Stored items:
= = = = = = =
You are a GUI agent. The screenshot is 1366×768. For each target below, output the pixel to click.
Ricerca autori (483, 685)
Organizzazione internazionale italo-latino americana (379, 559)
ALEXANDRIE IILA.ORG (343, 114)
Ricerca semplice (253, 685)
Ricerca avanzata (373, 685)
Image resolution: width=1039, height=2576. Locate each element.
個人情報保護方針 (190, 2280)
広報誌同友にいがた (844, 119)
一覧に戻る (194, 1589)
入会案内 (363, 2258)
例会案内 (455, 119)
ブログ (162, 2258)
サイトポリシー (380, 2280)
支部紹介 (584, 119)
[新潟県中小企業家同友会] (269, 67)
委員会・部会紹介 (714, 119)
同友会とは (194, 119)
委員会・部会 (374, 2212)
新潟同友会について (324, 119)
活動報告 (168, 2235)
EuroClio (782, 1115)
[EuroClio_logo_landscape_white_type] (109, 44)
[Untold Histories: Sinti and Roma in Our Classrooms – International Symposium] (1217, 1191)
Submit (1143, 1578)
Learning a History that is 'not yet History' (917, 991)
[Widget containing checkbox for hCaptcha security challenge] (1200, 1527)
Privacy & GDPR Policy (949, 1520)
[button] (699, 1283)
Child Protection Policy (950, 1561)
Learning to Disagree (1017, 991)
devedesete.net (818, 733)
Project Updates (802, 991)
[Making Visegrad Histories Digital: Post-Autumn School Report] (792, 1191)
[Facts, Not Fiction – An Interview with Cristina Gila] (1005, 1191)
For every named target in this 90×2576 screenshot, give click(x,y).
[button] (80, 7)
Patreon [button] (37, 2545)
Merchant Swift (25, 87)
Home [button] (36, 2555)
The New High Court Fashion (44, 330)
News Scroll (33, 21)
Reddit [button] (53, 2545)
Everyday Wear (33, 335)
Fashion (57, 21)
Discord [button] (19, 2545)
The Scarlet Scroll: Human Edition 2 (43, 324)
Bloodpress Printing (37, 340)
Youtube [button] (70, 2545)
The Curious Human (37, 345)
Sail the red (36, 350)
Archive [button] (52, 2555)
= = = = = = =
▸ **What the task asks**
The word "Scroll" appears in some of the lines above. Copy those lines.

▸ **Result for this task**
News Scroll (33, 21)
The Scarlet Scroll: Human Edition 2 (43, 324)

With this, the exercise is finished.